Easiest Way to Connect Hive with Python:PyHive

Easiest Way to Connect Hive with Python:PyHive

In this article, We share with you a friendly way to connect Python to Hive, letting you query and analyze large datasets with simplicity and speed

Connecting Python to Apache Hive is streamlined by utilizing PyHive, which enables easy interactions and SQL executions on large Hadoop datasets. It offers a simplified, efficient approach to big data exploration, making it crucial for leveraging Python’s versatility with Hive’s robust data warehousing

Connect Hive with Python:PyHive

Quick introduction about hive and pyhive

Hive

Apache Hive is a data warehousing solution built on top of Hadoop, designed for data query, analysis, and summarization. It turns multi-structured and large datasets into analyzable data, enabling users to execute SQL-like queries (HQL) on data stored in Hadoop.

PyHive

PyHive is a Python library developed to facilitate the interaction between Python applications and Hive, a data warehousing solution. Additionally, PyHive can also be used to interact with Presto, a distributed SQL query engine for big data.

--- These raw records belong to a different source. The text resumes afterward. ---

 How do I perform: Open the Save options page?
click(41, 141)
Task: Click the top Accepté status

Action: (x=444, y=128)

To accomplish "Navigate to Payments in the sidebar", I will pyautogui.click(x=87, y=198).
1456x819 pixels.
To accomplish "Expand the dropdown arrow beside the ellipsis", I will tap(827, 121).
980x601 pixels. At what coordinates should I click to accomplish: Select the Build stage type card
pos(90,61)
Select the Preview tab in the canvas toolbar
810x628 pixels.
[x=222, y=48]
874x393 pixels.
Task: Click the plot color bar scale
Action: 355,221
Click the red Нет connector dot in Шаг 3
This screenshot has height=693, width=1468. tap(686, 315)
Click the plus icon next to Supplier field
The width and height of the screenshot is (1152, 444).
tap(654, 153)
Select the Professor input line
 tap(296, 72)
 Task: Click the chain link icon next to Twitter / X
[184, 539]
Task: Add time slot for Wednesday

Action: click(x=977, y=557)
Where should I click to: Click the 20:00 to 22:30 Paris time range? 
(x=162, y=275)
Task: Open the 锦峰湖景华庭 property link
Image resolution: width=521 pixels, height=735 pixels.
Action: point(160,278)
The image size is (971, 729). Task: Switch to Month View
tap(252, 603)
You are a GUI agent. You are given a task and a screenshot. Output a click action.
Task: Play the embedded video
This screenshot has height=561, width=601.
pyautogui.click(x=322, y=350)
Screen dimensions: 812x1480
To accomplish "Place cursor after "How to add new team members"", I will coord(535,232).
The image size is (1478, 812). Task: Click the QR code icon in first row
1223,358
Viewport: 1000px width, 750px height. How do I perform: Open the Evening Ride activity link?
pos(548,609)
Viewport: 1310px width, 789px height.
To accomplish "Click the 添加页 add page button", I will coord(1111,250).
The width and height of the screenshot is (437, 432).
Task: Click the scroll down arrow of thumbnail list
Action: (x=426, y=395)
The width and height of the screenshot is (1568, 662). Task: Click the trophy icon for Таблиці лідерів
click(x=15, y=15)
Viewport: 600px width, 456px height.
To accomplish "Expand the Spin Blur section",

Step-by-step guide to accessing Apache Hive via Python

Python, with its powerful libraries called pyhive, allows developers to interact with Apache Hive programmatically

Installing Required Libraries

Before we can connect to Hive using Python, we need to install the necessary libraries. The pyhive library can be installed using pip as follows:

pip install pyhive
]# pip install pyhive
Collecting pyhive
  Downloading https:///packages/PyHive-0.7.0.tar.gz (46kB)
    100% |################################| 51kB 123kB/s 
Collecting future (from pyhive)
  Downloading https:///packages/future-0.18.3.tar.gz (840kB)
    100% |################################| 849kB 94kB/s 
Collecting python-dateutil (from pyhive)
  Downloading https:///packages/python_dateutil-2.8.2-py2.py3-none-any.whl (247kB)
    100% |################################| 256kB 2.6MB/s 
Collecting six>=1.5 (from python-dateutil->pyhive)
  Downloading https:///packages/six-1.16.0-py2.py3-none-any.whl
Installing collected packages: future, six, python-dateutil, pyhive
  Running setup.py install for future ... done
  Running setup.py install for pyhive ... done
Successfully installed future-0.18.3 pyhive-0.7.0 python-dateutil-2.8.2 six-1.16.0

Additionally, you need to install thrift, sasl, and thrift-sasl else you will see the below message

>>> from pyhive import hive
Traceback (most recent call last):
  File "<stdin>", line 1, in <module>
  File "/usr/lib/python2.7/site-packages/pyhive/hive.py", line 18, in <module>
    from TCLIService import TCLIService
  File "/usr/lib/python2.7/site-packages/TCLIService/TCLIService.py", line 9, in <module>
    from thrift.Thrift import TType, TMessageType, TFrozenDict, TException, TApplicationException
ImportError: No module named thrift.Thrift

Install as below

pip install thrift sasl thrift-sasl
# pip install thrift sasl thrift-sasl
Requirement already satisfied (use --upgrade to upgrade): thrift in /usr/lib/python2.7/site-packages
Collecting sasl
  Cache entry deserialization failed, entry ignored
  Using cached 
Collecting thrift-sasl
  Cache entry deserialization failed, entry ignored
  Using cached 
Requirement already satisfied (use --upgrade to upgrade): six>=1.7.2 in /usr/lib/python2.7/site-packages (from thrift)
Collecting pure-sasl>=0.6.2 (from thrift-sasl)
  Cache entry deserialization failed, entry ignored
  Using cached 
Installing collected packages: sasl, pure-sasl, thrift-sasl
  Running setup.py install for sasl ... done
Successfully installed pure-sasl-0.6.2 sasl-0.3.1 thrift-sasl-0.4.3

Quick Note: You Might be facing the below error while installing the above packages.

ERROR 1:

    gcc -pthread -Wno-unused-result -Wsign-compare -DNDEBUG -g -fwrapv -O3 -Wall -fPIC -Isasl -I/usr/local/include/python3.6m -c sasl/saslwrapper.cpp -o build/temp.linux-x86_64-3.6/sasl/saslwrapper.o
    gcc: error trying to exec 'cc1plus': execvp: No such file or directory
    error: command 'gcc' failed with exit status 1
    

ERROR 2:

    In file included from sasl/saslwrapper.cpp:629:0:
    sasl/saslwrapper.h:22:23: fatal error: sasl/sasl.h: No such file or directory
     #include <sasl/sasl.h>
                           ^
    compilation terminated.
    error: command 'gcc' failed with exit status 1

Resolution:

To resolve this, We need to install the necessary system libraries (I am using RHEL If you have a different Linux version. Please check it accordingly )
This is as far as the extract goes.